Entsprechende Abschiedsgerüchte hatte Katsaitis im Namen seines Vorgesetzten noch Ende April dementiert. „Wir gehen davon aus, dass wir nun umstrukturieren und unsere Zielsetzung ändern müssen“, kündigt Theisen an. Schon in den kommenden Tagen will die Jeunesse Fakten schaffen.

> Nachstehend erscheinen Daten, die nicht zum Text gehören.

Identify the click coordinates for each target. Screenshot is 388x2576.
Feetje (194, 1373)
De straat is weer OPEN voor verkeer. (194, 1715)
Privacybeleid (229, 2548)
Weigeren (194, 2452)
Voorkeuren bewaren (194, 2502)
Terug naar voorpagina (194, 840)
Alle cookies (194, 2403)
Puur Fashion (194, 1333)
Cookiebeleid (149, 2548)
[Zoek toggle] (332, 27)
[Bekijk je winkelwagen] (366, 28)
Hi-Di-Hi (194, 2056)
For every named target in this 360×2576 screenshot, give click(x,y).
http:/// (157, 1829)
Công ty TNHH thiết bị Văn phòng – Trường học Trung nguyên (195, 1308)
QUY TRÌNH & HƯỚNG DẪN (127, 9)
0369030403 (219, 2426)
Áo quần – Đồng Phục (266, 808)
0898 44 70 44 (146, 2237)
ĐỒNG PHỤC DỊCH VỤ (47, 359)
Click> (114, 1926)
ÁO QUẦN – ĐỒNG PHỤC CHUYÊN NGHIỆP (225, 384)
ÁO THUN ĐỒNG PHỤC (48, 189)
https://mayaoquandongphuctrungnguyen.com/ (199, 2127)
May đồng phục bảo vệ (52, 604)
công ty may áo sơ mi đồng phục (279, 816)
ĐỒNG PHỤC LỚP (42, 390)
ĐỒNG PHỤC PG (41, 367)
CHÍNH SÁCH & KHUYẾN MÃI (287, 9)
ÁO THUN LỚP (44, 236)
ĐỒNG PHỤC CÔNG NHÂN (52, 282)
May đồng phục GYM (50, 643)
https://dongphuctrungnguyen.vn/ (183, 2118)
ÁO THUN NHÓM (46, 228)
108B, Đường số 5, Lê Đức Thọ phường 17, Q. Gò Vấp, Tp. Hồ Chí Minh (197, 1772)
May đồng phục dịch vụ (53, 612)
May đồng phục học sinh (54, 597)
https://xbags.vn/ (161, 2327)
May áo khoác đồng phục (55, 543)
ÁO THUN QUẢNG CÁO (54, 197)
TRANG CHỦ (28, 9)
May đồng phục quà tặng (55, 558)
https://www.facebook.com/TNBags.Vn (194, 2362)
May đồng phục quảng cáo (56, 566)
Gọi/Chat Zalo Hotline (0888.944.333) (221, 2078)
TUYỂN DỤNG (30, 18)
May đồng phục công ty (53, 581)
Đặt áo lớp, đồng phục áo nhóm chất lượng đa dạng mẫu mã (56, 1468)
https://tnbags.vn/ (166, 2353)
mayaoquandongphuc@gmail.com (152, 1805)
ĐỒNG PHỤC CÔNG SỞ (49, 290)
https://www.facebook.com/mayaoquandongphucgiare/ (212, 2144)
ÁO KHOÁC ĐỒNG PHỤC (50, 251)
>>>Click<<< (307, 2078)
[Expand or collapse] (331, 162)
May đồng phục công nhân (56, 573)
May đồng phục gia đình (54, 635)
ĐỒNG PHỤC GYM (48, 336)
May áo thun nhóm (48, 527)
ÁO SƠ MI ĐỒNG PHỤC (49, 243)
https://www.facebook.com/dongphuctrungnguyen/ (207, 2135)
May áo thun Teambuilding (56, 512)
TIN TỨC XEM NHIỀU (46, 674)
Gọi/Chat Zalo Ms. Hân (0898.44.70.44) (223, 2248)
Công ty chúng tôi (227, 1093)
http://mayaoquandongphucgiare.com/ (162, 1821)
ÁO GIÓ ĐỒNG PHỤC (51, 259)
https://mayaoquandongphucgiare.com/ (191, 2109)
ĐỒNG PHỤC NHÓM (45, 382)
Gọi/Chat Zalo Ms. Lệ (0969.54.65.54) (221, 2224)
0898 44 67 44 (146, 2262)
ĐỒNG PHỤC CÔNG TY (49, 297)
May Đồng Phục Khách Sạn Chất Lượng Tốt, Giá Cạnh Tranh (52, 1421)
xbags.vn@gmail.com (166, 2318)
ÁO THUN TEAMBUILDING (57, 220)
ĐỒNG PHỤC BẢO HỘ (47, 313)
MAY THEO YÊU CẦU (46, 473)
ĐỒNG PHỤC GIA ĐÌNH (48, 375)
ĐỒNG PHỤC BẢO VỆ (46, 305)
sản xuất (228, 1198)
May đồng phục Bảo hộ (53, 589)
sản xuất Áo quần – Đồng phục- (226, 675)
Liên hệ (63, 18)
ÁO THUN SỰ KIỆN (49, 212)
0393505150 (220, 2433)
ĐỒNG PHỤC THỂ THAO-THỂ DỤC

Bereits Klarheit besteht in der Frage nach der fehlenden UEFALizenz. Laut einer Mitteilung von gestern habe der Rekordmeister gar keinen Antrag gestellt. „Weil wir sowieso nicht für den Europapokal qualifiziert sind und das Aufstellen des Dossiers mehr kostet als eventuelle Zuschüsse von der UEFA, hat der Vorstand entschieden, diese Prozedur auf Eis zu legen“, heißt es.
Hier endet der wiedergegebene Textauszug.